* **What is needed**
Produce a verbatim copy of the entries listed below.

(Input material)

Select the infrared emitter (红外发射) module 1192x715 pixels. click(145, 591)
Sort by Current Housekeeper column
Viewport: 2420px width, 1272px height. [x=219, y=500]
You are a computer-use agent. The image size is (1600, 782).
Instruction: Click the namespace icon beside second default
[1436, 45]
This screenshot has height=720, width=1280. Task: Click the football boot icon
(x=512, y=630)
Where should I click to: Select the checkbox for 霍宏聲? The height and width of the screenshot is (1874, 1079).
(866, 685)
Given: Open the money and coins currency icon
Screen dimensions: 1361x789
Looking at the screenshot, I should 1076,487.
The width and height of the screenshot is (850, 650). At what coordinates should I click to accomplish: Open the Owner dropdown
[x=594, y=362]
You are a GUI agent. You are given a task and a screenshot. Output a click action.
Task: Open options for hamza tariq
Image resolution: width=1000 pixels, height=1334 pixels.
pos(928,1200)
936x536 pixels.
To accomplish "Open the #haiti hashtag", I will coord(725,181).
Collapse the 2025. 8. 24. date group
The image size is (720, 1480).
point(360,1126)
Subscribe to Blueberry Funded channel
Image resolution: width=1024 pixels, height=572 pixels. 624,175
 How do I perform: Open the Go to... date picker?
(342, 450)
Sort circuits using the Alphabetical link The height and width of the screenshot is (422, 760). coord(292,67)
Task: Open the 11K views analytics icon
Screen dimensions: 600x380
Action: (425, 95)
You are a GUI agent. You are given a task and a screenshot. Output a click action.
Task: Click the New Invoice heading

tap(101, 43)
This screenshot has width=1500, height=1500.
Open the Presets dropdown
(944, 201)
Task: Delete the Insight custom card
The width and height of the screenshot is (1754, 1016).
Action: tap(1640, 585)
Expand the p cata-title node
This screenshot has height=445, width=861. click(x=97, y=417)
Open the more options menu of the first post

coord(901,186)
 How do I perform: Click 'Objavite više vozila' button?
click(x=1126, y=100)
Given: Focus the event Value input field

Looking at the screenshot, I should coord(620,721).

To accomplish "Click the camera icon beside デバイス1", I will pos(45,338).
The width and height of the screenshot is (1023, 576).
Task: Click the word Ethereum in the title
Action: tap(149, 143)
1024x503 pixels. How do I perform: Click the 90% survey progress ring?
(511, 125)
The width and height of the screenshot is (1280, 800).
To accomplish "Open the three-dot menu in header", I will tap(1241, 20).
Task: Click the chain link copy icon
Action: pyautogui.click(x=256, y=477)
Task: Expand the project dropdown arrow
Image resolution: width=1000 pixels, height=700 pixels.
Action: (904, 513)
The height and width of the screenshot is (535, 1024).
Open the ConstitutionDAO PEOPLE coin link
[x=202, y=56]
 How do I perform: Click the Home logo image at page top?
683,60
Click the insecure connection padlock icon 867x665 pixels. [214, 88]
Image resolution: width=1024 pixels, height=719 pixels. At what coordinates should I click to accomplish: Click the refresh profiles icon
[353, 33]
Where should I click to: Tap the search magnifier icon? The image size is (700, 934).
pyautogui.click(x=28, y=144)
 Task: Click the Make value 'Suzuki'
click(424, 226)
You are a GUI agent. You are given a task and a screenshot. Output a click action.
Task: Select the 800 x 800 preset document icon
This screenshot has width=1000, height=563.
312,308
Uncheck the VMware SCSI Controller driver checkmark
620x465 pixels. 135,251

(End Input material)

* **Worked solution**
Select the infrared emitter (红外发射) module 1192x715 pixels. click(145, 591)
Sort by Current Housekeeper column
Viewport: 2420px width, 1272px height. [x=219, y=500]
You are a computer-use agent. The image size is (1600, 782).
Instruction: Click the namespace icon beside second default
[1436, 45]
This screenshot has height=720, width=1280. Task: Click the football boot icon
(x=512, y=630)
Where should I click to: Select the checkbox for 霍宏聲? The height and width of the screenshot is (1874, 1079).
(866, 685)
Given: Open the money and coins currency icon
Screen dimensions: 1361x789
Looking at the screenshot, I should 1076,487.
The width and height of the screenshot is (850, 650). At what coordinates should I click to accomplish: Open the Owner dropdown
[x=594, y=362]
You are a GUI agent. You are given a task and a screenshot. Output a click action.
Task: Open options for hamza tariq
Image resolution: width=1000 pixels, height=1334 pixels.
pos(928,1200)
936x536 pixels.
To accomplish "Open the #haiti hashtag", I will coord(725,181).
Collapse the 2025. 8. 24. date group
The image size is (720, 1480).
point(360,1126)
Subscribe to Blueberry Funded channel
Image resolution: width=1024 pixels, height=572 pixels. 624,175
 How do I perform: Open the Go to... date picker?
(342, 450)
Sort circuits using the Alphabetical link The height and width of the screenshot is (422, 760). coord(292,67)
Task: Open the 11K views analytics icon
Screen dimensions: 600x380
Action: (425, 95)
You are a GUI agent. You are given a task and a screenshot. Output a click action.
Task: Click the New Invoice heading

tap(101, 43)
This screenshot has width=1500, height=1500.
Open the Presets dropdown
(944, 201)
Task: Delete the Insight custom card
The width and height of the screenshot is (1754, 1016).
Action: tap(1640, 585)
Expand the p cata-title node
This screenshot has height=445, width=861. click(x=97, y=417)
Open the more options menu of the first post

coord(901,186)
 How do I perform: Click 'Objavite više vozila' button?
click(x=1126, y=100)
Given: Focus the event Value input field

Looking at the screenshot, I should coord(620,721).

To accomplish "Click the camera icon beside デバイス1", I will pos(45,338).
The width and height of the screenshot is (1023, 576).
Task: Click the word Ethereum in the title
Action: tap(149, 143)
1024x503 pixels. How do I perform: Click the 90% survey progress ring?
(511, 125)
The width and height of the screenshot is (1280, 800).
To accomplish "Open the three-dot menu in header", I will tap(1241, 20).
Task: Click the chain link copy icon
Action: pyautogui.click(x=256, y=477)
Task: Expand the project dropdown arrow
Image resolution: width=1000 pixels, height=700 pixels.
Action: (904, 513)
The height and width of the screenshot is (535, 1024).
Open the ConstitutionDAO PEOPLE coin link
[x=202, y=56]
 How do I perform: Click the Home logo image at page top?
683,60
Click the insecure connection padlock icon 867x665 pixels. [214, 88]
Image resolution: width=1024 pixels, height=719 pixels. At what coordinates should I click to accomplish: Click the refresh profiles icon
[353, 33]
Where should I click to: Tap the search magnifier icon? The image size is (700, 934).
pyautogui.click(x=28, y=144)
 Task: Click the Make value 'Suzuki'
click(424, 226)
You are a GUI agent. You are given a task and a screenshot. Output a click action.
Task: Select the 800 x 800 preset document icon
This screenshot has width=1000, height=563.
312,308
Uncheck the VMware SCSI Controller driver checkmark
620x465 pixels. 135,251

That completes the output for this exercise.